Labuhanbatu,(CYBER24.CO.ID) – Kehangatan budaya Minangkabau kembali menyapa masyarakat di tanah rantau melalui pergelaran kesenian bertajuk “Riak Danau” yang digelar di Kabupaten Labuhanbatu, Minggu (5/4). Acara ini menjadi bukti nyata bahwa semangat melestarikan warisan leluhur tetap menyala meski berada jauh dari kampung halaman.
Dalam suasana yang penuh kebersamaan, para pengunjung disuguhi berbagai penampilan seni tradisional yang memukau. Kelincahan dan dinamika Tari Piring hingga gemuruh Kesenian Tambur yang sarat akan nilai sejarah dan filosofi, berhasil menghidupkan atmosfir khas Ranah Minang di tengah keberagaman Labuhanbatu.
Pergelaran ini dirancang bukan sekadar sebagai ajang hiburan, melainkan sebagai ruang ekspresi lintas generasi. Acara ini menjadi jembatan yang menghubungkan generasi tua dengan generasi muda dalam satu ikatan emosional: kecintaan terhadap identitas budaya. Di balik setiap gerak tari dan alunan musik, terselip pesan mendalam mengenai pentingnya menjaga marwah budaya di tengah derasnya arus modernisasi.
Di Kabupaten Labuhanbatu, kehadiran kesenian Minangkabau menjadi simbol ketangguhan jati diri para perantau. Budaya ini hadir sebagai pengingat bahwa di mana pun kaki berpijak, akar budaya harus tetap dirawat. Generasi muda diharapkan tidak hanya sekadar menjadi penonton, namun bertransformasi menjadi pelaku aktif yang memastikan estafet tradisi terus berlanjut.

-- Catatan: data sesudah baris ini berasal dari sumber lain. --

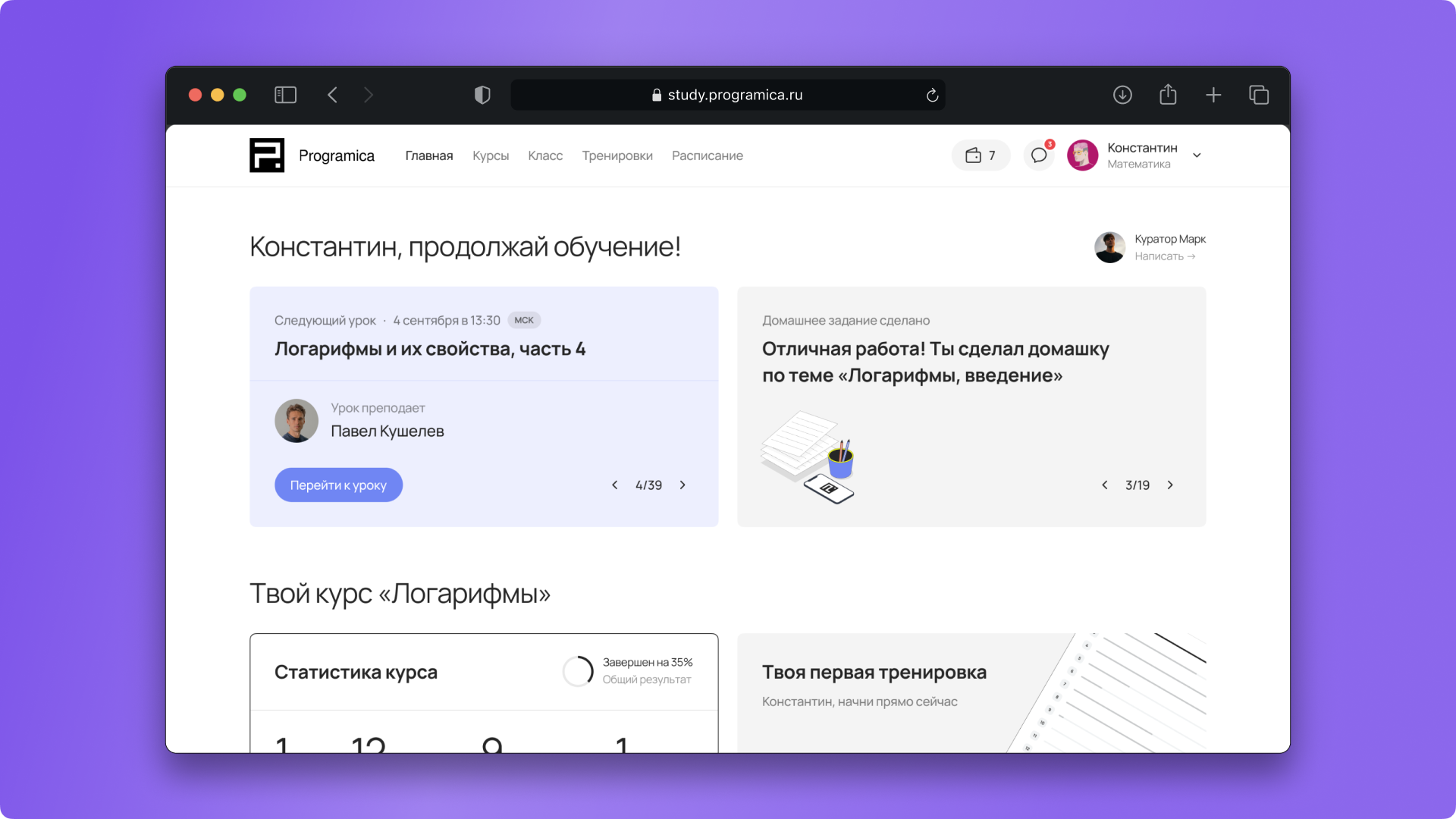The image size is (1456, 819).
Task: Open a new tab with plus icon
Action: tap(1213, 95)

Filosofi “Riak Danau” sendiri mencerminkan kehidupan masyarakat Minangkabau yang dinamis namun tetap teguh pada prinsip Adat Basandi Syarak, Syarak Basandi Kitabullah. Layaknya riak di permukaan danau yang terus bergerak, budaya pun harus terus beradaptasi dengan zaman tanpa kehilangan esensi aslinya.
Melalui momentum ini, diharapkan kesadaran kolektif untuk melestarikan budaya semakin menguat. Sinergi antara komunitas, tokoh masyarakat, dan pemerintah daerah menjadi kunci krusial agar kesenian tradisional ini tetap eksis dan semakin dikenal luas oleh masyarakat lintas etnis.
Pergelaran “Riak Danau” tidak hanya mempererat tali silaturahmi antar perantau Minangkabau, tetapi juga memperkaya khazanah budaya di Kabupaten Labuhanbatu. Dengan semangat kebersamaan, warisan tak benda ini akan terus dijaga sebagai bagian dari identitas bangsa yang tak ternilai harganya.